岩の周りには四本の松の木が生えており、縦横無尽に紐が張り巡らされ、古びた札がぶら下がっている。
まるで、その岩を護るかのような重々しい雰囲気に、一瞬三人は心を奪われた。
「…ふ、ふふふ…。“みっちー”良かったじゃん。ホントにあったんだね。写メ撮りなよ。皆に自慢すんでしょ?」
“エミ”に促され、我に返る二人。“みっちー”が慌てて携帯電話を取り出し、撮影を始めた。

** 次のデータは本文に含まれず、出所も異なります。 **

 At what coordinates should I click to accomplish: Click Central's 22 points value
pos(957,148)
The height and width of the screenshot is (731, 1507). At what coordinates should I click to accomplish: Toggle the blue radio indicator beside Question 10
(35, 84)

確認のために携帯電話を見る“みっちー”が不審そうに眉を顰める。横から覗き見た“ノリちゃん”も不思議そうに首を傾げた。
「…何も写ってねー…」
「つか、この紐とかお札が邪魔で岩見えねぇし」
なら、と立ち上がったのは“エミ”。自身の化粧ポーチから小さな鋏を取り出す。
「紐、切っちゃえばいいじゃん」
“エミ”が弾むように岩を囲んでいる紐に近づく。先程の動転ぶりはどこへやら、上機嫌に鼻歌まで飛び出す。
「――えいっ」
楽しそうな“エミ”の声と共に一本の紐が、ぷつん、と、いとも容易く、切れた。